Goal of the exercise
Carry none of the pictures over; write out the complete data exactly.

Input material
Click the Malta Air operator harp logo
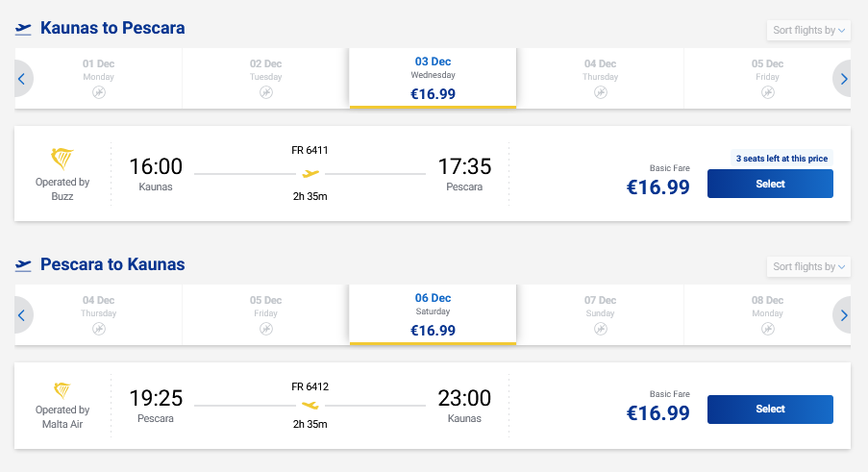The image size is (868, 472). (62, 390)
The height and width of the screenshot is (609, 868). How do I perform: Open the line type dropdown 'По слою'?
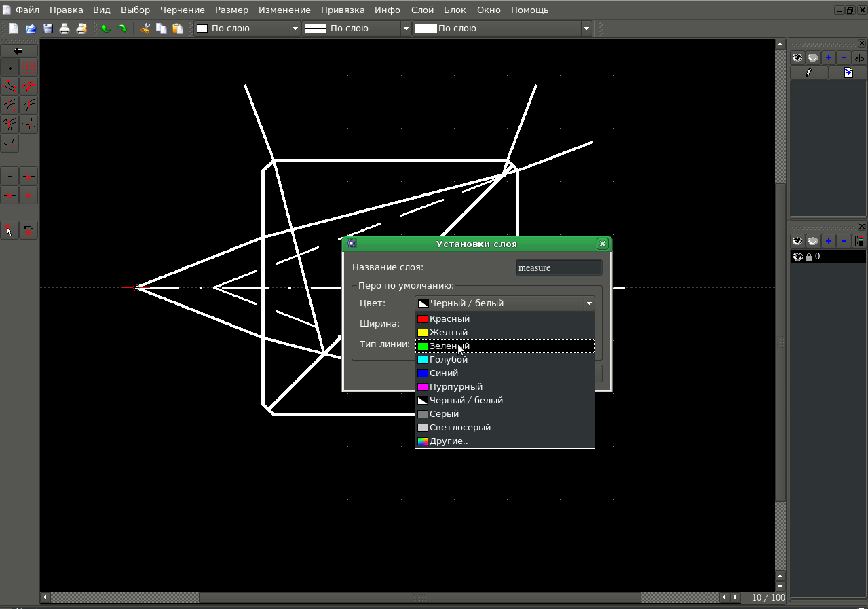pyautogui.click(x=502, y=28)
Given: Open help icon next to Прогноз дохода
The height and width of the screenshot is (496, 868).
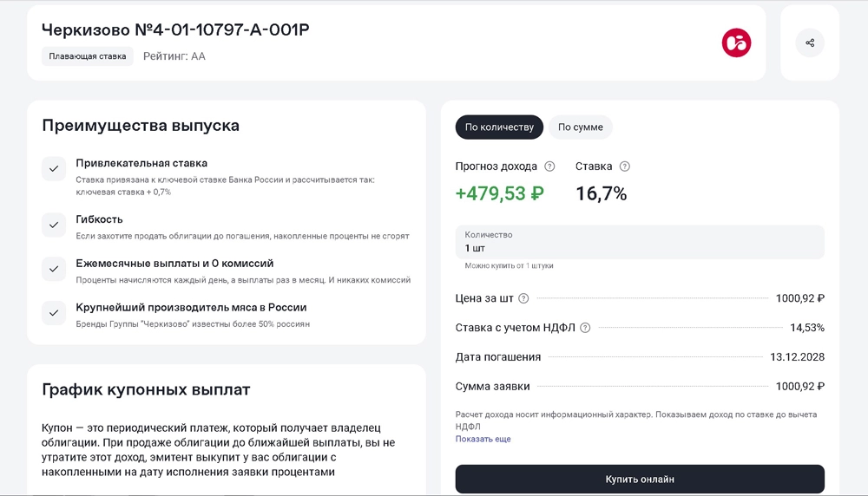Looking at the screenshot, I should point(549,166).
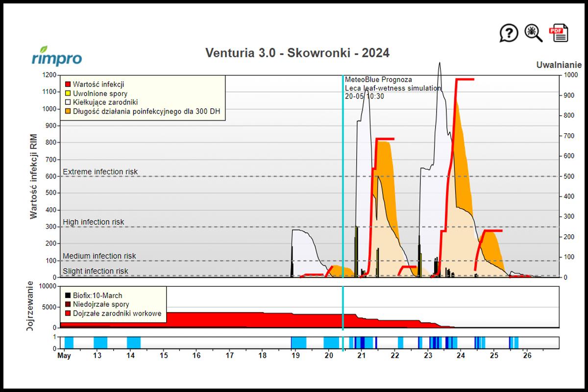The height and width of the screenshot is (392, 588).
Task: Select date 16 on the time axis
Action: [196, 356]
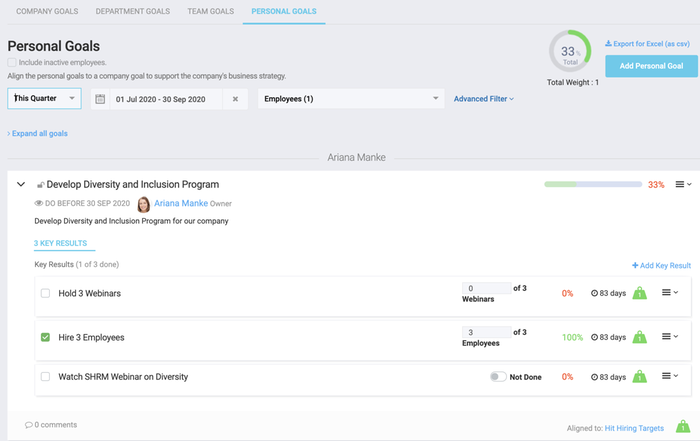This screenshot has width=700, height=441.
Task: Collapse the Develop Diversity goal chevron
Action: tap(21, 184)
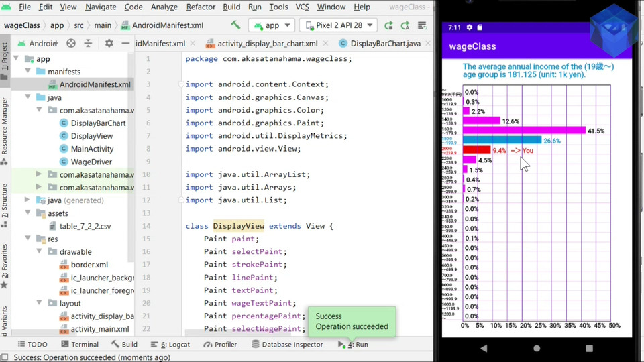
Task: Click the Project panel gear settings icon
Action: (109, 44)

Written answer
Click the Malta Air operator harp logo
The image size is (868, 472). (62, 390)
The height and width of the screenshot is (609, 868). How do I perform: Open the line type dropdown 'По слою'?
pyautogui.click(x=502, y=28)
Given: Open help icon next to Прогноз дохода
The height and width of the screenshot is (496, 868).
Looking at the screenshot, I should point(549,166).
The height and width of the screenshot is (392, 588).
Task: Select date 16 on the time axis
Action: [196, 356]
This screenshot has width=700, height=441.
Task: Collapse the Develop Diversity goal chevron
Action: tap(21, 184)
Task: Click the Project panel gear settings icon
Action: (109, 44)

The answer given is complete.